---- EXTRACTED MATERIAL

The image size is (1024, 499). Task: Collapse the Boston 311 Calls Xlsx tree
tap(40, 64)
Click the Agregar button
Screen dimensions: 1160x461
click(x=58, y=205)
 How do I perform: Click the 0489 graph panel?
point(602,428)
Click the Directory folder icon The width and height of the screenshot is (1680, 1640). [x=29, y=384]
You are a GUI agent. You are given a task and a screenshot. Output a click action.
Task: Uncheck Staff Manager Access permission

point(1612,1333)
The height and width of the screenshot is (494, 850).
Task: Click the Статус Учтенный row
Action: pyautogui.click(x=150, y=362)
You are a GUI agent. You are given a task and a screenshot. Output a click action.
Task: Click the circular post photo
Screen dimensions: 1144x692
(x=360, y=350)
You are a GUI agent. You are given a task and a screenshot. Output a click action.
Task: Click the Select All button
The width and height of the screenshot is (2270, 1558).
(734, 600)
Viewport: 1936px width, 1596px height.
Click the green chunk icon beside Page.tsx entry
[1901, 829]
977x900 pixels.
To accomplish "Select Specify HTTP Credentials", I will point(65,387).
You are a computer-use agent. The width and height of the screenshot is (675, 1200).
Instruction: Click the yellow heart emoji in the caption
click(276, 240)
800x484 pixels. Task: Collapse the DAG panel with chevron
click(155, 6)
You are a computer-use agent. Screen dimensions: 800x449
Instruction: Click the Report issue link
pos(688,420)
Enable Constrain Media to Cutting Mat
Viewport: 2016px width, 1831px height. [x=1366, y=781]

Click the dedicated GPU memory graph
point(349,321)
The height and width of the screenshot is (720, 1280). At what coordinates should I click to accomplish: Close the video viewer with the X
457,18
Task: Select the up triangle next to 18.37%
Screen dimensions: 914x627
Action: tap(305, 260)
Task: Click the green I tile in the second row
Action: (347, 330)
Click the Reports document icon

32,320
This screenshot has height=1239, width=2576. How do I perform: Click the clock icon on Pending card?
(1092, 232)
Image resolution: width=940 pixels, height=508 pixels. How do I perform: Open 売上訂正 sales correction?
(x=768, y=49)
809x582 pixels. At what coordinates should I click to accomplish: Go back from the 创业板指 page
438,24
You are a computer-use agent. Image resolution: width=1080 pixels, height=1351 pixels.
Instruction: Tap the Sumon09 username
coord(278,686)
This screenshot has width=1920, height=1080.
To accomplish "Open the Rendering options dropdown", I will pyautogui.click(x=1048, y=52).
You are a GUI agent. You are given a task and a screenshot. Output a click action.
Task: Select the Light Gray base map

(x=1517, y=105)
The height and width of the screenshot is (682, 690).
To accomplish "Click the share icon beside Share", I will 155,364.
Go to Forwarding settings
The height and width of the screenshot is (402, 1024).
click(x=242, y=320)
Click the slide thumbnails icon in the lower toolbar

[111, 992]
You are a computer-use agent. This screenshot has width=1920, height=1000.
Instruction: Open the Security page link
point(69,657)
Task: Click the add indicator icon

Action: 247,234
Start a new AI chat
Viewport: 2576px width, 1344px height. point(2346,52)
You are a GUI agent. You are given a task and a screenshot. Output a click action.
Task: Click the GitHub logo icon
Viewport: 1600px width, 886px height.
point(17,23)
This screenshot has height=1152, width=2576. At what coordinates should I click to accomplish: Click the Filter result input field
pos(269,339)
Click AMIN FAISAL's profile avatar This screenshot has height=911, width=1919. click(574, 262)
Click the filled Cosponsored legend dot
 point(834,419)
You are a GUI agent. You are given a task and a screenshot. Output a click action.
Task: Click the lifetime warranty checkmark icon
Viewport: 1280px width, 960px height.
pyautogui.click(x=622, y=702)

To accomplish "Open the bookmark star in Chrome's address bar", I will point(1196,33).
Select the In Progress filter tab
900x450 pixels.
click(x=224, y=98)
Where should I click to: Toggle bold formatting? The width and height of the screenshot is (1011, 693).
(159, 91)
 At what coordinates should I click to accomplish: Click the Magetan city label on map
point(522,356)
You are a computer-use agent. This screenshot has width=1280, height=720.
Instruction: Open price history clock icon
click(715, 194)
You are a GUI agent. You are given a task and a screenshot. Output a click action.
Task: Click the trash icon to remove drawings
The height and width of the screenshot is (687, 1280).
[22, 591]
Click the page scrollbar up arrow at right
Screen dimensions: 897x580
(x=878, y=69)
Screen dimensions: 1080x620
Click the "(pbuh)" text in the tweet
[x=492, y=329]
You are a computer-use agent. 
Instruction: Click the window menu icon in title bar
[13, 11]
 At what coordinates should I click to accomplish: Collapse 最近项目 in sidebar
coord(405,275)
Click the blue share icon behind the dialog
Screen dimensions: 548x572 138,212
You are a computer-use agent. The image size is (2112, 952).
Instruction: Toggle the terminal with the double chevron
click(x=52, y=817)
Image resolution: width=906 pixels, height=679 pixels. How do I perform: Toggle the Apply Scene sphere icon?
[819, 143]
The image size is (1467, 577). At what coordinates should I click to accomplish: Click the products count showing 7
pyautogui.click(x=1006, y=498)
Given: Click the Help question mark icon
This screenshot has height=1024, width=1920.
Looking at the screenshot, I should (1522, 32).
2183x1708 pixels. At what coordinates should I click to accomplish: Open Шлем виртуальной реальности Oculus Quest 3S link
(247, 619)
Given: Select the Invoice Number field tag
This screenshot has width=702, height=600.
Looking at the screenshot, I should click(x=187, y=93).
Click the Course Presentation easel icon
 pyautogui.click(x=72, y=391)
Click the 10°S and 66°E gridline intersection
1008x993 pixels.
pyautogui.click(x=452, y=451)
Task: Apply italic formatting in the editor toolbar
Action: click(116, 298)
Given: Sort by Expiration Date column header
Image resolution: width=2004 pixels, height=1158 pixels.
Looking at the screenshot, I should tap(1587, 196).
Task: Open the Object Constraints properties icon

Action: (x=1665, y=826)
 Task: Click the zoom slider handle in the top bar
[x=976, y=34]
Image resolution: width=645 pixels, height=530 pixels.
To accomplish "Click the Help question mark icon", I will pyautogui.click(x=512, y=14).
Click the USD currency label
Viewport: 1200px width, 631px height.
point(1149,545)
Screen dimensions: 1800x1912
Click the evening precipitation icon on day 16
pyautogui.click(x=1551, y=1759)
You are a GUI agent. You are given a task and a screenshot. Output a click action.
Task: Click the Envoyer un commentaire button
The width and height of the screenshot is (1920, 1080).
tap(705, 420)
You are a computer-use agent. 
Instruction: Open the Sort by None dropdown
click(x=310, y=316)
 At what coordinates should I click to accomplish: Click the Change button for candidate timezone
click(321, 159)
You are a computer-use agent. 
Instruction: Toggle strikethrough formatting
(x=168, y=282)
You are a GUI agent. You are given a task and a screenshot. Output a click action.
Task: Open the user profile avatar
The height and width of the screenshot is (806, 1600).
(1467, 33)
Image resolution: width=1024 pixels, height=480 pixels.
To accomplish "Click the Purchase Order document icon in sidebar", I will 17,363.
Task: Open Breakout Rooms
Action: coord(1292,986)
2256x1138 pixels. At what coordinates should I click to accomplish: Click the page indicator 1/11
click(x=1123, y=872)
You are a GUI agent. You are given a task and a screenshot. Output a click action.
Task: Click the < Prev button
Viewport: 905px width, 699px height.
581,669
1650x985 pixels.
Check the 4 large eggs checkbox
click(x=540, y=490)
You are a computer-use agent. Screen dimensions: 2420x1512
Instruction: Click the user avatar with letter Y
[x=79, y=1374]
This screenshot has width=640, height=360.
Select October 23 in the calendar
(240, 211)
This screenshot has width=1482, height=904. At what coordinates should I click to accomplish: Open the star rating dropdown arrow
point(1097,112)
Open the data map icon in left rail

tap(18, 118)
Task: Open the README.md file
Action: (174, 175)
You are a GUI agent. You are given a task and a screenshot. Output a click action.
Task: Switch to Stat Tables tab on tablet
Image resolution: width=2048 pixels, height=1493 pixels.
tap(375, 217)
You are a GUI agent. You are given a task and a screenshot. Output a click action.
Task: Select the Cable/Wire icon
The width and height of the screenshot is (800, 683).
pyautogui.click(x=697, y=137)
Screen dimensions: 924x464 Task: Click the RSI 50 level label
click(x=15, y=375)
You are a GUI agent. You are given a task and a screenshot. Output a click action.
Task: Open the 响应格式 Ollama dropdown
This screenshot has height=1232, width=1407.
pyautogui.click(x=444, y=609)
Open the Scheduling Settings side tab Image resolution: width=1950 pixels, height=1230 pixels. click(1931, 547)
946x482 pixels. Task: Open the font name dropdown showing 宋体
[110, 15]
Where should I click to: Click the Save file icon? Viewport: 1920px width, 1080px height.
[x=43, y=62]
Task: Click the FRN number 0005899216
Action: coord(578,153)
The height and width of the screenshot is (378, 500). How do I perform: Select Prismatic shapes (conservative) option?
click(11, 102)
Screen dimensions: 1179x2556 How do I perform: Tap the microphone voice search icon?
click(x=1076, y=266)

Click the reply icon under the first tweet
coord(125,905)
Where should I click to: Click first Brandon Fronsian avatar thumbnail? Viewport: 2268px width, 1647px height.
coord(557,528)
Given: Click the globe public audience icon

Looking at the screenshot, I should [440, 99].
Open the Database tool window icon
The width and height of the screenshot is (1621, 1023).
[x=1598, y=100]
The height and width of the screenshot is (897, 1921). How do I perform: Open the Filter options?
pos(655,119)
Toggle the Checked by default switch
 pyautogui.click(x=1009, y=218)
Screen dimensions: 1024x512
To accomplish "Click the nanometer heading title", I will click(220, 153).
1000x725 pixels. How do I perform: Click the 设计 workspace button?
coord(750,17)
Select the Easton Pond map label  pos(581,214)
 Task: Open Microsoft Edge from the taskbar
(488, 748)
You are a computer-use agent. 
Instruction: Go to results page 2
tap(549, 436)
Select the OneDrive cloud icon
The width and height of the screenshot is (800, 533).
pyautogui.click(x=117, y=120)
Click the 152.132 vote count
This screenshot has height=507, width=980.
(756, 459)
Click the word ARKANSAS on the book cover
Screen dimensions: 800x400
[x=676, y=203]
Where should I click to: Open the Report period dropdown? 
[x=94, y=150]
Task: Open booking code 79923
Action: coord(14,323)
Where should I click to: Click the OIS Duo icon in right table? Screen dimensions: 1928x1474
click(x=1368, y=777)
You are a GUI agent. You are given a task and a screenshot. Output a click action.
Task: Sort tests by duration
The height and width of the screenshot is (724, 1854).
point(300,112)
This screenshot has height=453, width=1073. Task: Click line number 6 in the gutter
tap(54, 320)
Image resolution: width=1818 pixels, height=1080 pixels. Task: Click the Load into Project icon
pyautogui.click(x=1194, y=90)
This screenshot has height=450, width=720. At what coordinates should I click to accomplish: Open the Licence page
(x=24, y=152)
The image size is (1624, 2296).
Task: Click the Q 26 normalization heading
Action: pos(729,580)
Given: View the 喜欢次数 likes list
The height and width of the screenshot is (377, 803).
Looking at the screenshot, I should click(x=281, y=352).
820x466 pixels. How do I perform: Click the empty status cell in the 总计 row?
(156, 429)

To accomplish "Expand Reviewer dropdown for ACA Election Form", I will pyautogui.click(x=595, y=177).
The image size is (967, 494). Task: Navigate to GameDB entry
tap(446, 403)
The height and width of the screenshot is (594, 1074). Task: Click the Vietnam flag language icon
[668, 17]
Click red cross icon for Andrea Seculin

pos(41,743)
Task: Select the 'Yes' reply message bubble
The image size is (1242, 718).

--------

◆ GIVEN TASK
Format the data between the lines containing "You are a computer-use agent. Image" and "pos(269,339)", inclusive, as a numbered list, skipping any blank lines.

◆ TASK RESPONSE
1. You are a computer-use agent. Image resolution: width=1080 pixels, height=1351 pixels.
2. Instruction: Tap the Sumon09 username
3. coord(278,686)
4. This screenshot has width=1920, height=1080.
5. To accomplish "Open the Rendering options dropdown", I will pyautogui.click(x=1048, y=52).
6. You are a GUI agent. You are given a task and a screenshot. Output a click action.
7. Task: Select the Light Gray base map
8. (x=1517, y=105)
9. The height and width of the screenshot is (682, 690).
10. To accomplish "Click the share icon beside Share", I will 155,364.
11. Go to Forwarding settings
12. The height and width of the screenshot is (402, 1024).
13. click(x=242, y=320)
14. Click the slide thumbnails icon in the lower toolbar
15. [111, 992]
16. You are a computer-use agent. This screenshot has width=1920, height=1000.
17. Instruction: Open the Security page link
18. point(69,657)
19. Task: Click the add indicator icon
20. Action: 247,234
21. Start a new AI chat
22. Viewport: 2576px width, 1344px height. point(2346,52)
23. You are a GUI agent. You are given a task and a screenshot. Output a click action.
24. Task: Click the GitHub logo icon
25. Viewport: 1600px width, 886px height.
26. point(17,23)
27. This screenshot has height=1152, width=2576. At what coordinates should I click to accomplish: Click the Filter result input field
28. pos(269,339)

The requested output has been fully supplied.